After some more learning, I had my big AHA moment — these routes are used within a fetch on the frontend. Maybe that was obvious to others from the start, but once that clicked for me it all started to make sense.

Now let’s take a look at what our Frontend might look like and how it can utilize those routes.

Notice that we aren’t fetching to the local host for our frontend (3000), we are fetching to our backend! Take a look at the GET route we defined above. All that route is doing is getting all the dogs from the database and then returning them as json. So on our frontend all we need to do is fetch to our backend with that route and voila — we have our dogs! Now we can set a state with them and pass them down to whatever components we need to.

We can see that all the post route defined in our backend is doing is creating a new dog using the parameters that are passed in.

Keep in mind, these functions would be defined and passed down from other components- I just put them together here for the visual. Assuming we have some kind of submit-form that can take in a new dog's name, we can add the dogSubmit function as an onSubmit to that form, and have it take in whatever name was passed in. Take a look at our ‘post dogs’ route defined in our backend — it's taking in whatever we give it through the posted route and creating a new dog in the database!

Arguably the most difficult method, this is definitely not how it would look in a real app… but hopefully seeing the different pieces in one place will help us gain an understanding.

Our GET and POST methods both dealt with all dogs, while our PATCH and DELETE will deal with only one- that's why these next two routes include a dog's id. If we look back at our patch route, it’s pretty simple on that end. It searches for a dog with an id that matches the id being used in the fetch, updates that dog's name to the name being passed into the PATCH, and then sends it back to the front. Then on the frontend side, we take that response and use a pre-defined function that will replace the old dog with the updated one.

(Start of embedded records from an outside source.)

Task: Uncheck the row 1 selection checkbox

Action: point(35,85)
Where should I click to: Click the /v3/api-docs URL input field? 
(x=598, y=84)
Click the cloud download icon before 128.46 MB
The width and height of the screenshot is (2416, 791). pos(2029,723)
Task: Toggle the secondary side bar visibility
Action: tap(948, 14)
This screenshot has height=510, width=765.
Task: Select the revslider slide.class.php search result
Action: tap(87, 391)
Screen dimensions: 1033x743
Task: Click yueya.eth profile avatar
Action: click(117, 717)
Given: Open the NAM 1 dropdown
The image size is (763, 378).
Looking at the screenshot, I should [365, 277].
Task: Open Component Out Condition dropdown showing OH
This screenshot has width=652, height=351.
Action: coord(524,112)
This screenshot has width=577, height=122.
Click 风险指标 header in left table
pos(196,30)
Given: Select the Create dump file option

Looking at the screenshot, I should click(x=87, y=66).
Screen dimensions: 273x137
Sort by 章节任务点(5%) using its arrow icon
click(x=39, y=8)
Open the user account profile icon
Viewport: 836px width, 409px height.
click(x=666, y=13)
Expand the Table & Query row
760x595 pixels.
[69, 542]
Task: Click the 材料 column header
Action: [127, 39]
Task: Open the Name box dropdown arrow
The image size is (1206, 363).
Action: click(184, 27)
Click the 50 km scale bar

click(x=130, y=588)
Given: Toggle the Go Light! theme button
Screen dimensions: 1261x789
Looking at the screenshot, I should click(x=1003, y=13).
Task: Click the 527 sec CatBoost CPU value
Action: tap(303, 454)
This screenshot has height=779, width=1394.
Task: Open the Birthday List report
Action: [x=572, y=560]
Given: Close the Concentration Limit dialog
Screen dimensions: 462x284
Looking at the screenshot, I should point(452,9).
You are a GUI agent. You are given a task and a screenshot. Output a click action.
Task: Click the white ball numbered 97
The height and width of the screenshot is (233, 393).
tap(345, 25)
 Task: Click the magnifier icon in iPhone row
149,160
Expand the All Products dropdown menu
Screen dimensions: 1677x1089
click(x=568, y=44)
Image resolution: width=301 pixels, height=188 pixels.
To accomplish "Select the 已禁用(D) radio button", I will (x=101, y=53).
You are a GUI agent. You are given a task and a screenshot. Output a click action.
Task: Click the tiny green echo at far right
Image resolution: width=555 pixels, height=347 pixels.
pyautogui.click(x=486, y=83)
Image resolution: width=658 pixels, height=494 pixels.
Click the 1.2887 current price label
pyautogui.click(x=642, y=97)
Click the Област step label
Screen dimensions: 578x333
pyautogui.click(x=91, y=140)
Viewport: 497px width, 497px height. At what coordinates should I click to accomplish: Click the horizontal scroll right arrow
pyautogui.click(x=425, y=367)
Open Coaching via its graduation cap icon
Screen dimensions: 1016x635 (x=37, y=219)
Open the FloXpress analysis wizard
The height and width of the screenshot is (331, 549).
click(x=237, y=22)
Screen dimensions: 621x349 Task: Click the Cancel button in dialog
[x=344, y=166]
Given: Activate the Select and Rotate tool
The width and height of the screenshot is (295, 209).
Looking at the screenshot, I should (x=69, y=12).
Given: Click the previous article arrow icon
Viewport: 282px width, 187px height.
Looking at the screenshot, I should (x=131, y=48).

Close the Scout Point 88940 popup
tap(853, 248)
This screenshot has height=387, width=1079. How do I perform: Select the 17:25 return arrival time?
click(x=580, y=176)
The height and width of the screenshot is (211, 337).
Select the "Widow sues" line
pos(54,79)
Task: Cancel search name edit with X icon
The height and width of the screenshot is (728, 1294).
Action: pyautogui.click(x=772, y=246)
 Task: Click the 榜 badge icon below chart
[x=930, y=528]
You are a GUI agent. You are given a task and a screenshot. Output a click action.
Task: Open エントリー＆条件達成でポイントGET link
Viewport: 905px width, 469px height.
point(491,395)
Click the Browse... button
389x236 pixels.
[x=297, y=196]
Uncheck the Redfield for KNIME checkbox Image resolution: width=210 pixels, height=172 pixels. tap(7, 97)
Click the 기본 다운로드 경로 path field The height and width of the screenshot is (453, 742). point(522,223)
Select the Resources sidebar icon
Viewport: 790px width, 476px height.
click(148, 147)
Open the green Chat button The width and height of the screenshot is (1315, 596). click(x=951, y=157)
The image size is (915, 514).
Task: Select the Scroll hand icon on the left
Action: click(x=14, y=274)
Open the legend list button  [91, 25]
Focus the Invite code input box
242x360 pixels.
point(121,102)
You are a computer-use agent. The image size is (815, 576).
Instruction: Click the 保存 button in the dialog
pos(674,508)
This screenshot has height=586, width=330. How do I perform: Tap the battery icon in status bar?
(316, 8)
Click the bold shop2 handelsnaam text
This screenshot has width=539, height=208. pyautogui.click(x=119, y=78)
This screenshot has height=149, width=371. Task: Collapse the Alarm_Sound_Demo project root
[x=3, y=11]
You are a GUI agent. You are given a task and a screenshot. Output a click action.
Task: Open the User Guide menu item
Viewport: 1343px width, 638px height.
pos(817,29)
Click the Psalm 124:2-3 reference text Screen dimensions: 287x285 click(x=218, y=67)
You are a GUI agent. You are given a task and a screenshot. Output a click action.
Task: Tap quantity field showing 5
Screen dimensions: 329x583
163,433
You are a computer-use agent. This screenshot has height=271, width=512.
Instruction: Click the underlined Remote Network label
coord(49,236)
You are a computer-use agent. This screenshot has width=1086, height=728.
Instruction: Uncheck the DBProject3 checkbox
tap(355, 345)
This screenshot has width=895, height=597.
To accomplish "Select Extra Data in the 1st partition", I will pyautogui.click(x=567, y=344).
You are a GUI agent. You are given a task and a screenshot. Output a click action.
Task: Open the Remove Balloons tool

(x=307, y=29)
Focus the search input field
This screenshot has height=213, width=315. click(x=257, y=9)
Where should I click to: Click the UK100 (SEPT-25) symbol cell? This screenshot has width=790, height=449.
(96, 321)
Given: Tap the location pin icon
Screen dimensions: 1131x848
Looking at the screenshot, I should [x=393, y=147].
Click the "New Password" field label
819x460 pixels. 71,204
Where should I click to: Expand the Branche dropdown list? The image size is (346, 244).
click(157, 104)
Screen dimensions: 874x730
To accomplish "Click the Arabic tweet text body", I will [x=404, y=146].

Lastly, we have our DELETE method.

Like our PATCH, this method is searching for a dog by the id being passed in the fetch. But instead of updating it, this route is simply deleting the dog with that id. It then returns it to us where we can call our own deleteDog function on the id to remove it from our dogs.

While this definitely wasn’t a full-on technical walkthrough of the Frontend/Backend relationship, I hope that I demonstrated how the relationship works conceptually in a way that was at least somewhat helpful.

I’ll just end with something my instructor taught us when we first started ruby-

There are definitely times when Frontend vs. Backend coding feels like this

and while Frontend coding might be more fun in many ways, the backend really is much simpler in many ways. Just think about how much code an app could need on the Frontend vs how simple it can be on the Backend (especially with all the tools that exist to make it easier than ever). While I’m definitely not saying that I’d rather be a Backend developer, I’m definitely starting to understand why someone might!